I learned very quickly that once somebody finds something that works for them, they automatically assume it will work for everyone else too (like stick-bug Dirk and post-partum Leila). The only thing you can trust about an expert is that they passionately believe that they have the answers. So I did what any scientist would do: I started experimenting. And that’s how I’ve spent the past several years.
Don’t get me wrong, experts have their place. The good ones anyhow – there are some very smart and talented people out there. But you sure have to sift through a lot of toddler poop to find that shiny penny. Here are a few of my (non-expert) tips:
1. Look for someone who agrees with basic common sense. It is true that taking out processed crap foods and getting a little exercise will help everyone. So if the expert tells you you can eat cookies all day long and get your exercise via surrogate by watching The Biggest Loser, then you can bet they are selling you something. (Jillian’s new diet pills, anyone?)

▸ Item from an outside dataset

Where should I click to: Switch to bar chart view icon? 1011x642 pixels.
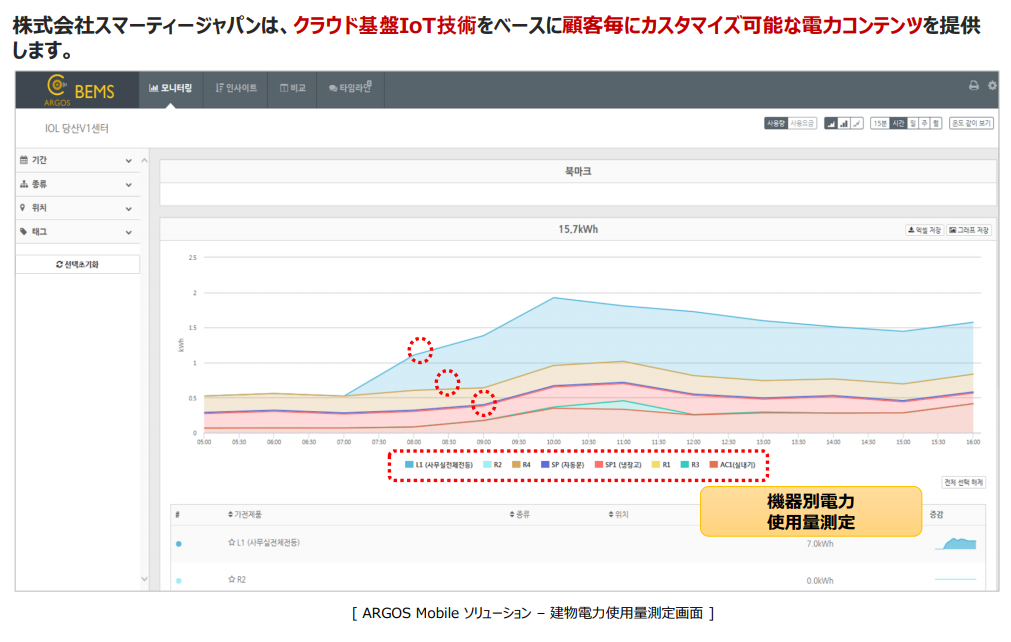pos(843,123)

2. Look for someone who isn’t just in it for the money. Sure people gotta make a buck; I’m not going to begrudge them their hard-earned money. But if they want your credit card number before showing you anything of substance then run fast and far (hey, that’s good exercise too!). I’m especially wary of the ones hawking “product”: special machines, shakes, pills, supplements, gadgets, teas and other proprietary-buy-it-now-before-I-run-out-forever stuff.

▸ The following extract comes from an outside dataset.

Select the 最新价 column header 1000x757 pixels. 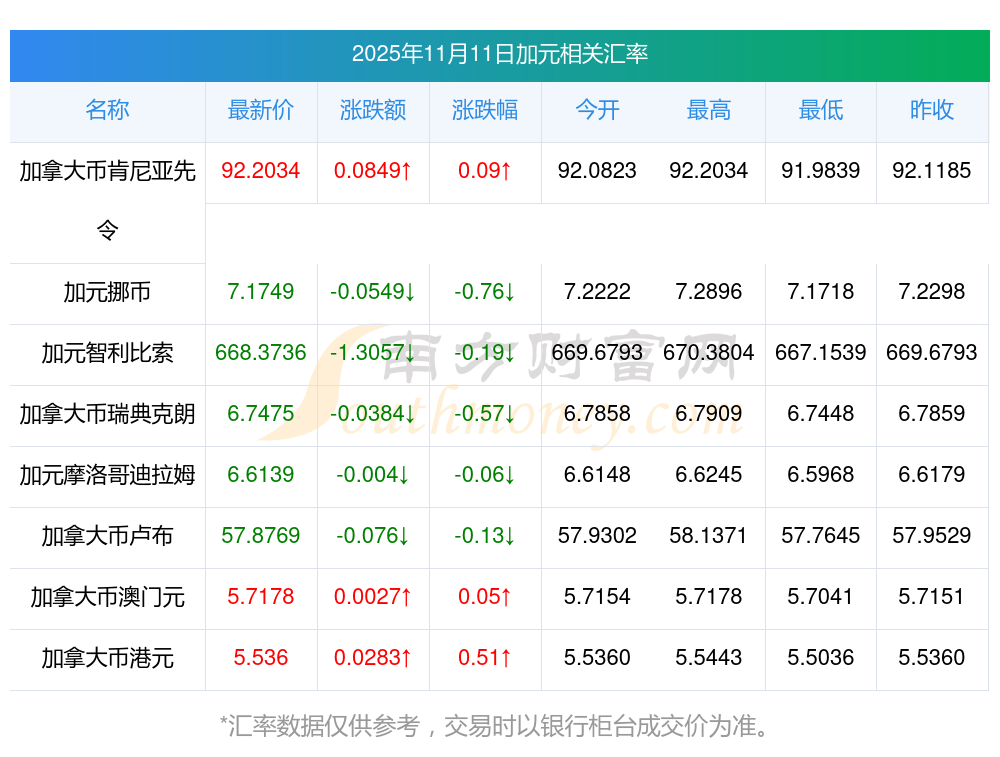(261, 110)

3. Look for someone who will personalize it to you. While every body will respond to basic nutrition and fitness, after that the tweaks are individual. If they say they can make you look just like them be very wary. Find someone who says they can make you look like you – just better.
4. Look for someone who ISN’T touting a “secret” or the “ultimate solution” or “the last diet you’ll ever need.” There just isn’t any magic formula. Your body is always changing and adapting and so you’re going to have to too.
Well, that’s my (ahem) expert opinion. What say all of you? Did I miss anything? Anyone else have a run in with an Expert you’d like to add to the hall of shame?